Statute of Westminster 1275

The Statute of Westminster of 1275 (3 Edw. I), also known as the Statute of Westminster I, codified the existing law in England, into 51 chapters. Only Chapter 5 (which mandates free elections) is still in force in the United Kingdom,[1]whilst part of Chapter 1 remains in force in New Zealand.[2] It was repealed in the Republic of Ireland in 1983.

Statute of Westminster 1275
Act of Parliament
Long titleNone
Citationc. 1 – 51
Territorial extentEngland, later extended to Wales, Scotland, Ireland and British colonies
MadeApril or May 1275[lower-alpha 1]
Royal assentApril or May 1275
Text of the Statute of Westminster, The First (1275) as in force today (including any amendments) within the United Kingdom, from

William Stubbs gives a summary of the Statute:[3]

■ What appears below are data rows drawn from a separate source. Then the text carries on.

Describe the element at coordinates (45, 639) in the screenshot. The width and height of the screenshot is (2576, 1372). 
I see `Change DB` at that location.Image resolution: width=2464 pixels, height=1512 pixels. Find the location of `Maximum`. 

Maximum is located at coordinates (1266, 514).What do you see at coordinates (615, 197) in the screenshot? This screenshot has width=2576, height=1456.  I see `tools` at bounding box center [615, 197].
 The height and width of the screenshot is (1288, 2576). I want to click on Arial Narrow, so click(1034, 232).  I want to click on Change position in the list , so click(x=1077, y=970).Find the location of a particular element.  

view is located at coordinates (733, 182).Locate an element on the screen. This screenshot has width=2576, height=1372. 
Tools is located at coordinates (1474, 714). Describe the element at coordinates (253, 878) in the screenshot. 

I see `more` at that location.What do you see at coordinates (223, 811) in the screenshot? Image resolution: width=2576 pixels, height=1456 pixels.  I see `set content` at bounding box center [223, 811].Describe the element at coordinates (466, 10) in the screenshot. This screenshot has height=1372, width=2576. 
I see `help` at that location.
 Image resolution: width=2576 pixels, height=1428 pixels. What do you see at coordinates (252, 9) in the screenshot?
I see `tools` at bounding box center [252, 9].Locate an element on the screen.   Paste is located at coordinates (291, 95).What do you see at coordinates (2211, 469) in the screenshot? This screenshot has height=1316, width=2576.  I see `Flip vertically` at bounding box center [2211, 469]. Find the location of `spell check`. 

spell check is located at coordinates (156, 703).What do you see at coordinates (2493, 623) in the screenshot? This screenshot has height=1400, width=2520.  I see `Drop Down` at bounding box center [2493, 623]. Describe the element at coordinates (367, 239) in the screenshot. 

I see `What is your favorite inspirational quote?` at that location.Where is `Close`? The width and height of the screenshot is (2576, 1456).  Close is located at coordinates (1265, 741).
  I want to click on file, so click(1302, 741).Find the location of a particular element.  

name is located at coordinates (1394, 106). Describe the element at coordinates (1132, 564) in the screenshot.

This act is almost a code by itself; it contains fifty-one clauses, and covers the whole ground of legislation. Its language now recalls that of Canute or Alfred, now anticipates that of our own day; on the one hand common right is to be done to all, as well poor as rich, without respect of persons; on the other, elections are to be free, and no man is by force, malice or menace, to disturb them. The spirit of the Great Charter is not less discernible: excessive amercements, abuses of wardship, irregular demands for feudal aids, are forbidden in the same words or by amending enactments. The inquest system of Henry II of England, the law of wreck, and the institution of coroners, measures of Richard and his ministers, come under review as well as the Provisions of Oxford and the Statute of Marlborough.

Though it is a matter of dispute when peine forte et dure (Law French for "hard and forceful punishment") was first introduced, chapter 3 states that those felons standing mute shall be put in prison forte et dure.[4]